As for the amount of brine, your proportion of curing salt to water is the important ratio, and just use whatever amount of brine necessary to cover the product.  You can pickle 1 ham in 1 gallon of water/curing salt or 100 gallons of water/curing salt, it doesn't matter, as long as it's proportioned correctly per gallon.  Of course, you add more ingredients in salts and sugars, etc. to enhance the bouquet of flavors in your pickle.

Again, my dad's theory was that a mild curing brine for a longer period of time made the product more tender and flavorful instead of a shorter time, more concentrated cure.  He sold hundreds of thousands of product over 45 years in business, and his customers readily agreed!


----------



## Bearcarver (Mar 9, 2011)

Pops6927 said:


> According to the 1 lb. bag of DQ Cure #1, you use 24 lbs. of curing salt to 100 gallons of water for a curing pickle.  This would be the maximum amount you'd use.
> 
> Reduce that by 100 to 1 gallon, it would be .24 of a lb. to 1 gallon of water, or approx. 4 ounces of cure #!.
> 
> ...


Thanks Pops!

This is an excellent post!

I just put it on the front page of my "How To" Notes!!!!

Bear


----------



## biggeorge50 (Mar 9, 2011)

I can verify that Pops' dad's hams and bacons were as good as they got.  The store was called Fassett's and the hams and bacon were cob smoked.  If my father couldn't get ham and bacon from Fassett's, we went without.  The first store-bought ham I had was a huge disappointment - not even the same animal.


----------



## daveomak (Mar 9, 2011)

Pops6927, I am so glad you answered this post. From everything I have read here, you are the go-to-guy and your post reinforces those thoughts. Great answer. Like Bear, that post is going in my files. Thanks.
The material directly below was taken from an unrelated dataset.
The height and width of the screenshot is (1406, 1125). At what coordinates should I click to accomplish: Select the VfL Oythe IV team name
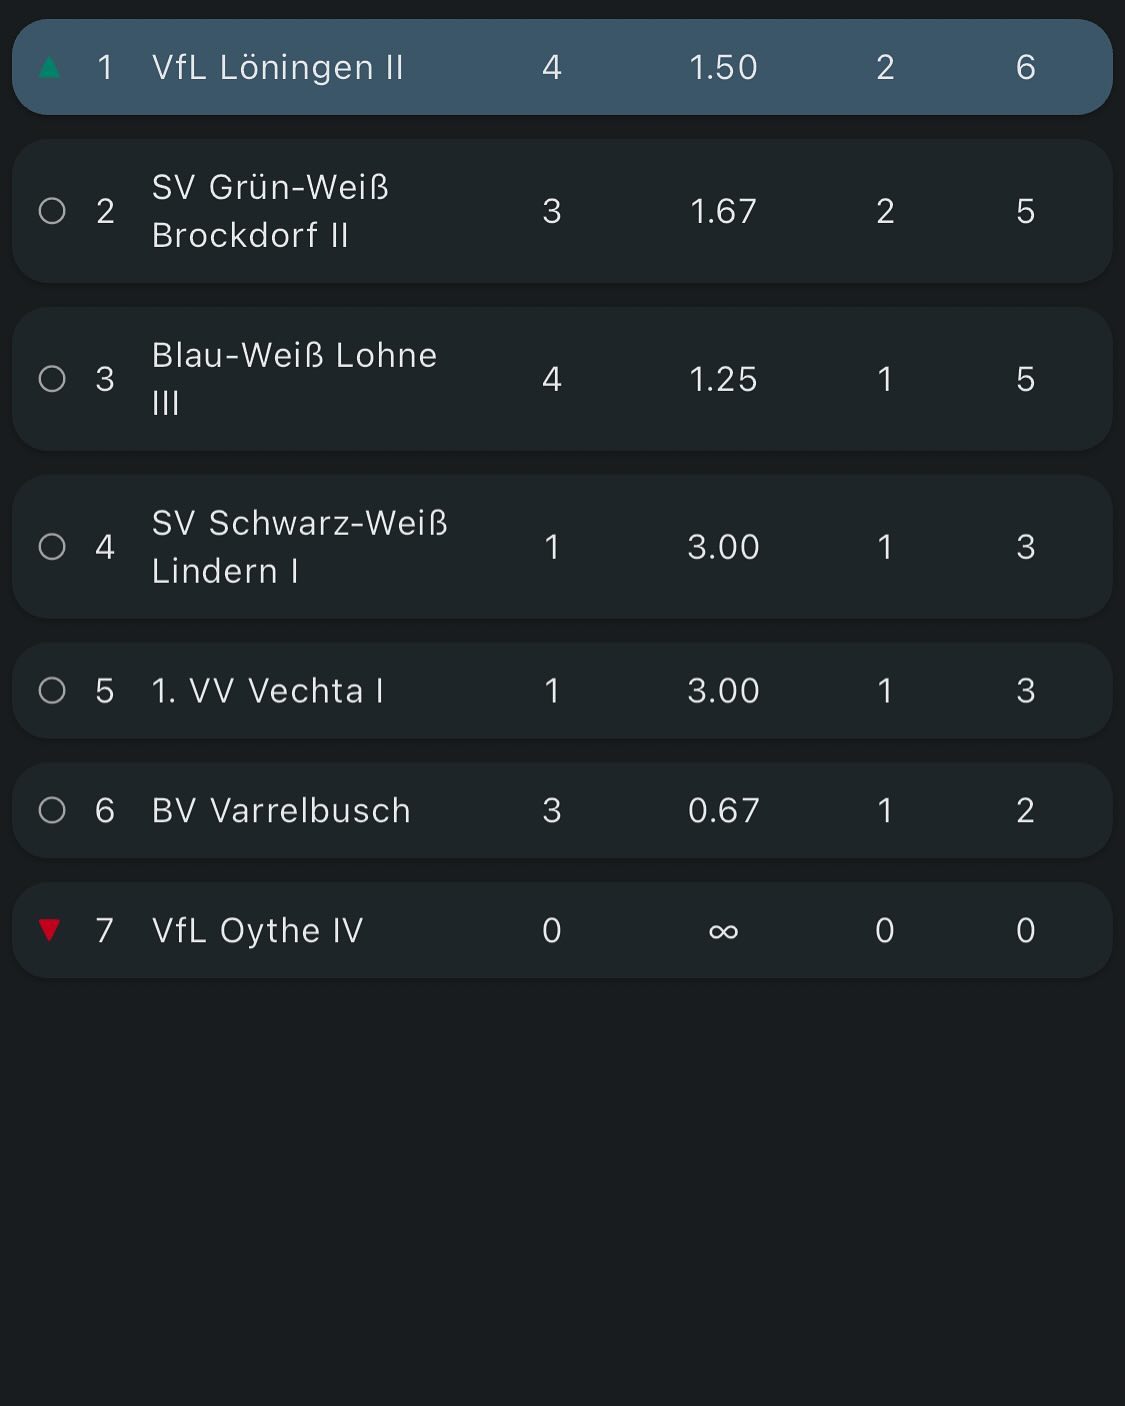(257, 930)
I wrote to Customer Service  <[email protected]>  

 "I purchased instacure #1 and I want to make a liquid brine." (shortened form of question) This is their reply,  "For making a brine with the Instacure, you would use 3 oz. to every gallon of water.  It doesn't matter what size the meat is as long as the meat is completely covered by the brine."

For those of you who are like me and question everything, the folks on this site know everything and can be trusted.

Please take no offense that I asked the source also.

Now I know my math on the amount of cure to wet brine meat was "fuzzy". Everyday you learn something don't count toward your days on earth.

Keep on learning. I am. Dave


----------



## justpassingthru (Mar 9, 2011)

Dave,

Thank you for this thread, the depth of knowledge here is phenomenal, I read so much other 'stuff' that isn't tried and tested and it leaves me wondering and confused.

Thank you Pops, your response is copied and filed in my bringing folder, and to have one of your dad's customer validate his process, ...fantastic!

And Dave I was taught pretty much the same thing as a young carpenter's apprentice, an old journeyman said, "Everyday that you don't learn something new is a wasted day," I have followed his advice even if it's just a new word to add to  my vocabulary.  I'm 62 years old and I have to keep reminding myself of that, people are shocked when I tell them my age, they assume that I'm in my late 40's early 50's, I attribute part of that to me following his sage advice, it keeps me thinking like I'm young.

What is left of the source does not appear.